As for course matching, IMTU the pirates largely operate from small craft with high-Gs from the mother ship that is safely out of lethal range. Course, IMTU you get below 100K km and the punch of starship weapons goes up, so most boarding actions are relatively expendable small craft, helping the case for that.
But there is a simpler solution- go with how historical pirates handled this.
The pro pirates would offer relatively generous terms to ships that surrendered.

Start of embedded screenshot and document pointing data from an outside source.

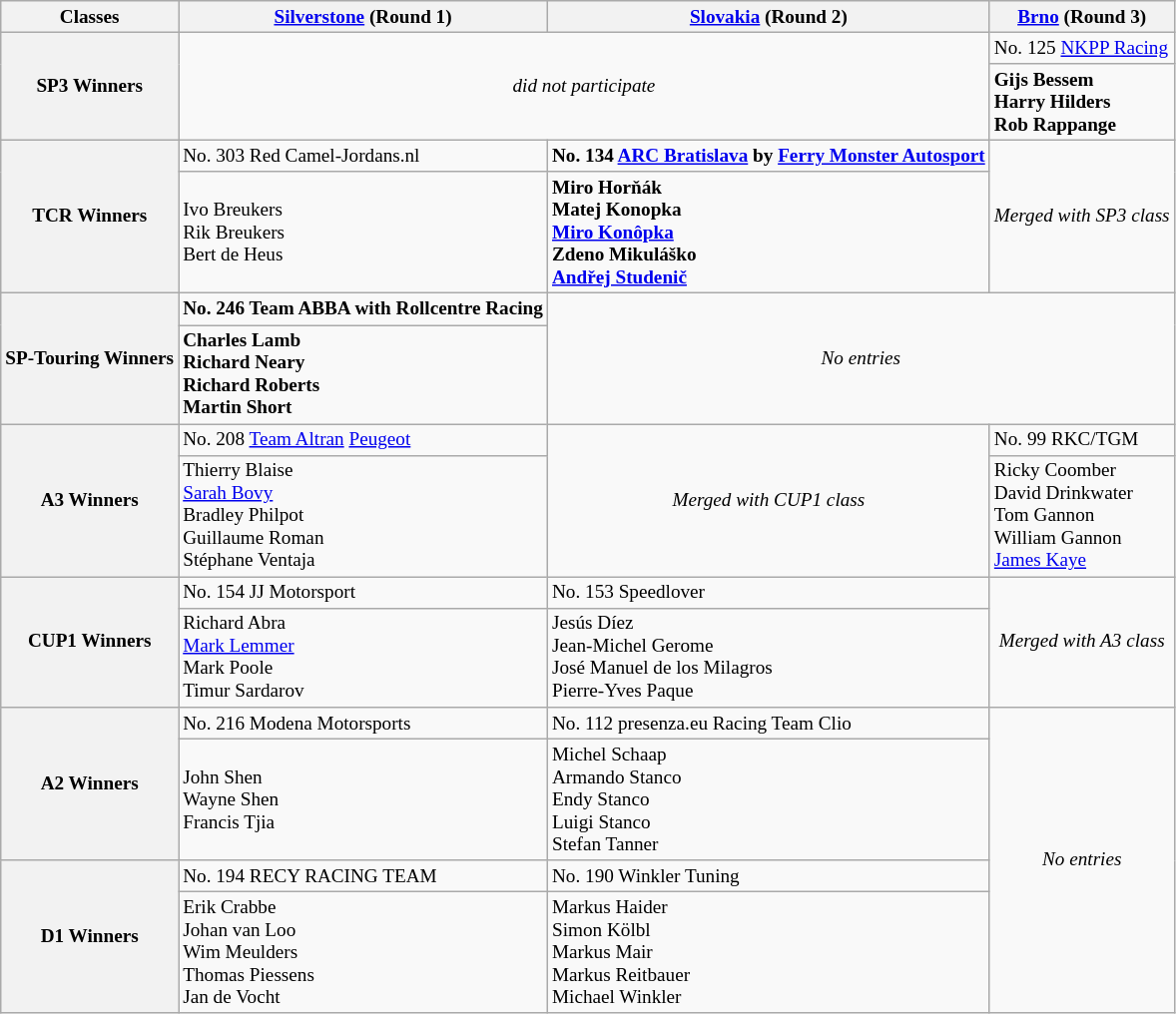
Silverstone (Round 1) [363, 17]
Thierry Blaise Sarah Bovy Bradley Philpot Guillaume Roman Stéphane Ventaja [363, 516]
No. 153 Speedlover [769, 593]
Charles Lamb Richard Neary Richard Roberts Martin Short [363, 373]
Jesús Díez Jean-Michel Gerome José Manuel de los Milagros Pierre-Yves Paque [769, 657]
Ivo Breukers Rik Breukers Bert de Heus [363, 233]
Brno (Round 3) [1082, 17]
Erik Crabbe Johan van Loo Wim Meulders Thomas Piessens Jan de Vocht [363, 953]
A3 Winners [90, 501]
John Shen Wayne Shen Francis Tjia [363, 800]
Slovakia (Round 2) [769, 17]
Gijs Bessem Harry Hilders Rob Rappange [1082, 102]
Classes [90, 17]
No. 112 presenza.eu Racing Team Clio [769, 724]
No. 154 JJ Motorsport [363, 593]
No. 194 RECY RACING TEAM [363, 877]
did not participate [585, 86]
Richard Abra Mark Lemmer Mark Poole Timur Sardarov [363, 657]
No. 134 ARC Bratislava by Ferry Monster Autosport [769, 156]
No. 246 Team ABBA with Rollcentre Racing [363, 309]
Ricky Coomber David Drinkwater Tom Gannon William Gannon James Kaye [1082, 516]
Michel Schaap Armando Stanco Endy Stanco Luigi Stanco Stefan Tanner [769, 800]
SP-Touring Winners [90, 359]
TCR Winners [90, 216]
SP3 Winners [90, 86]
Merged with A3 class [1082, 643]
No. 125 NKPP Racing [1082, 48]
Merged with SP3 class [1082, 216]
A2 Winners [90, 785]
Miro Horňák Matej Konopka Miro Konôpka Zdeno Mikuláško Andřej Studenič [769, 233]
D1 Winners [90, 936]
No. 303 Red Camel-Jordans.nl [363, 156]
No. 190 Winkler Tuning [769, 877]
No. 208 Team Altran Peugeot [363, 440]
No. 99 RKC/TGM [1082, 440]
CUP1 Winners [90, 643]
Markus Haider Simon Kölbl Markus Mair Markus Reitbauer Michael Winkler [769, 953]
No. 216 Modena Motorsports [363, 724]
Merged with CUP1 class [769, 501]
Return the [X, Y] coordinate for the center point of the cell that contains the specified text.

The cargo was forfeit and they might shanghai critical skilled people like a doctor, but most passengers and crew would be let go alive.
Most ships took that deal.
The alternative of course is they fight it out, and the pirates are going to give no quarter, to make a lesson and increase the fear for future ships to surrender easily.
If a ship takes the deal, no need to cut into the hull or wrestle with a fast closing maneuver- as part of surrender the crew helps match course and opens the airlocks without incident.
Ship ends up intact, which makes it much more valuable on the black market, or assuming the pirates have problems getting starship maintenance, it could be their new ride. Just like the pirates whose ships would eventually fall apart without new sails or professional maintenance or take battle damage, so they would switch to a new one.
A gentleman pirate might even take the most profitable cargo and let the ship and passengers go on their way, both as a matter of style and enlightened policy of keeping new ships coming rather then drive up rates and risk with total losses.
As for opposed boarding, hull cutting is a gentle art for the salvager looking to maintain maximum value. For a pirate where time is life, they just blast a hole with a ship laser charged for long range combat at point blank range- problem solved. Also, should be plenty of holes from previous hits.